## Parts of the exercise:
1) According to the article about Monmouth College hosting the Eta Sigma Phi conference, how many times had Monmouth hosted the conference before?
2) Continue the article about Monmouth College hosting the Eta Sigma Phi conference from its last paragraph.

[Document text]

Monmouth College Preparing to Host Eta Sigma Phi National Classics Conference, March 24-26


Thanks in part to a Monmouth College student, a national academic conference is coming this weekend to the Midwest.

While participating virtually in last year’s national conference for Eta Sigma Phi, a collegiate honor society for the study of classics, a question was raised about which school would host the 2023 event, which organizers planned to hold in person.

“One of our students, Megan Dailey said, ‘We should do it,'” said classics professor Bob Simmons. “Monmouth has hosted the conference three times before. This institution is a known commodity in the classics world.”

“I thought, ‘Why not Monmouth?'” said Dailey, a sophomore classics, art and educational studies major from Pendleton, Indiana. “If no one else wants to, we can probably put this together.”

As a result of that “can-do” attitude, Monmouth will serve as host of Eta Sigma Phi’s national conference for the fourth time. The event will be held on campus March 24-26.

“There are 12 students enrolled in a classics leadership course who’ve been working on the conference, plus a couple dozen other students who will pitch in,” said Simmons. “The students are feeling just as much heat as I am to get this event ready.”

Agreed Dailey: “It’s a large undertaking. There are so many moving parts and problems to address, including things like who will drive the shuttles, and arranging for the food and hotels.”

Although the meeting is returning to an in-person format for the first time since 2019, Simmons said the turnout will be a little below what it enjoyed during pre-pandemic days.

“We’re still in a post-pandemic time, so attendance is not back yet to where it was before COVID, but we’re expecting around 50 to attend, representing around 15 or 20 schools,” he said. “The spotlight event is a slightly scaled-down version of our Classics Day.”

Even with the scaling down, Simmons said it will still be “a huge operation,” with more than 40 stations, including demonstrations of military techniques and a fashion show of clothing from the ancient world.

[/Document text]
[Data supplied]

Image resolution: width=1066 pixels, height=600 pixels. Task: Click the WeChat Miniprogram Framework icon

[/Data supplied]
[Data supplied]

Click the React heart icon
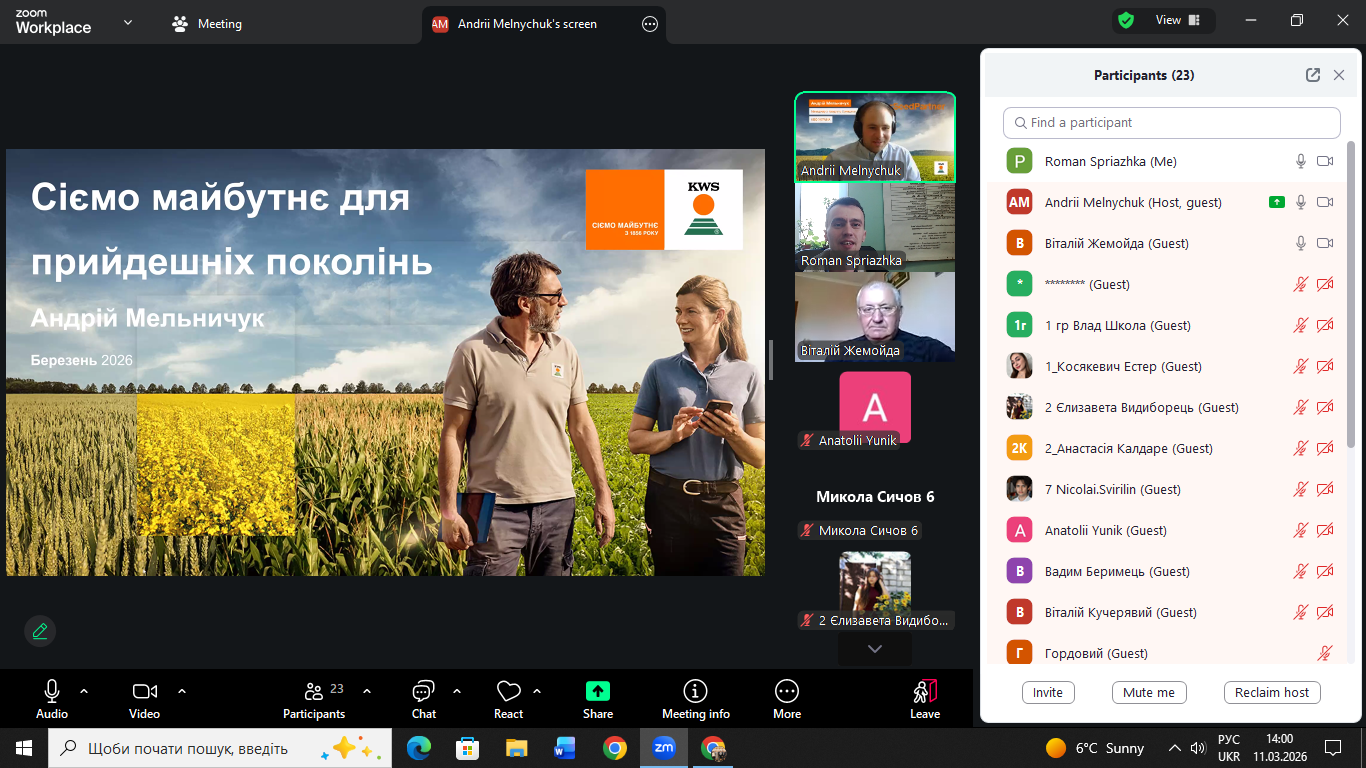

[/Data supplied]

## Answer section:
1) Three times.

2)
Other events

* Monmouth art professor Brian Baugh will discuss ancient styles of painting. “The statues and marble figures that we see today with no paint would’ve been painted in their day,” said Simmons. “Many efforts to recreate those paint jobs make them look garish, like they were painted by a third grader. But when the proper technique and mix of paint is used, the recreations look much better.”

* Former Hewes Library Director Rick Sayre will tell “a really compelling story of the history of the Canopus Stone,” said Simmons, “including its brushes with death and its disappearance.” The stone, of which Monmouth College received one of three casts in the late 1800s, bears an inscription of a record of a great assembly of priests held March 7, 238 BCE, at Canopus, Egypt. “It’s always a treat to hear Rick speak about it,” said Simmons. “He gives a very dramatic encapsulation of the history of this stone.”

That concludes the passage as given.